ECLI:NL:CRVB:2020:1667
Centrale Raad van Beroep
- Hoger beroep
- Rechtspraak.nl
Beëindiging WIA-uitkering en geschiktheid voor geselecteerde functies
In deze zaak heeft de Centrale Raad van Beroep op 30 juli 2020 uitspraak gedaan in het hoger beroep van appellante tegen de beëindiging van haar WIA-uitkering door het Uwv. Appellante, die zich ziek had gemeld met psychische klachten en klachten aan haar rechterarm en schouder, was eerder als gedeeltelijk arbeidsongeschikt beoordeeld.

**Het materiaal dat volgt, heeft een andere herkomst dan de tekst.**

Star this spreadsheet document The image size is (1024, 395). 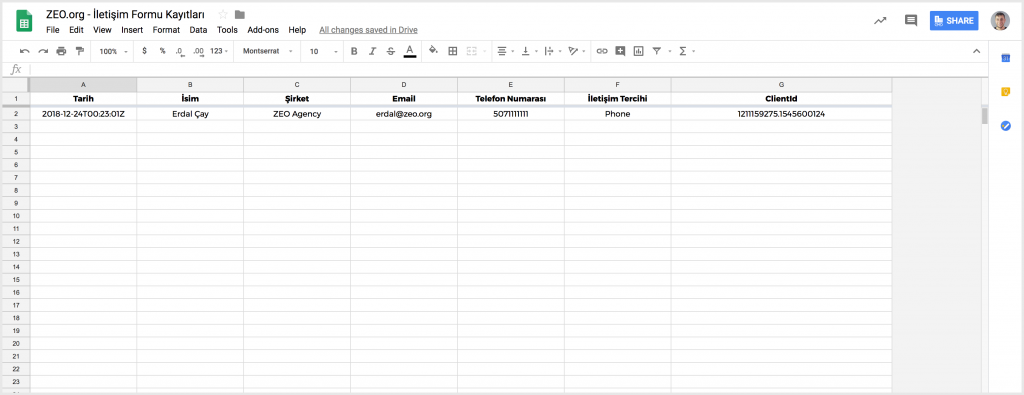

Het Uwv had haar WIA-uitkering beëindigd omdat de mate van arbeidsongeschiktheid minder dan 35% was. De rechtbank Oost-Brabant had het beroep van appellante tegen dit besluit ongegrond verklaard.
De Raad oordeelde dat de rapporten van de artsen van het Uwv inzichtelijk en toereikend gemotiveerd waren. De verzekeringsarts bezwaar en beroep had de eerder vastgestelde beperkingen in de Functionele Mogelijkhedenlijst (FML) aangepast, wat leidde tot de conclusie dat appellante geschikt was voor de geselecteerde functies. Appellante voerde aan dat haar belastbaarheid niet goed was ingeschat en dat zij niet voldeed aan de opleidingseis van VMBO-niveau. De Raad volgde echter de argumentatie van het Uwv en de arbeidsdeskundige, die concludeerden dat appellante, op basis van haar werkervaring en opleiding, wel degelijk aan de eisen voldeed.
De Raad bevestigde de eerdere uitspraak van de rechtbank en oordeelde dat er geen aanleiding was om een deskundige in te schakelen, omdat er geen twijfel bestond over de juistheid van de beoordeling door het Uwv. De uitspraak benadrukt het belang van een zorgvuldige medische beoordeling en de rol van de arbeidsdeskundige in het vaststellen van geschiktheid voor werk.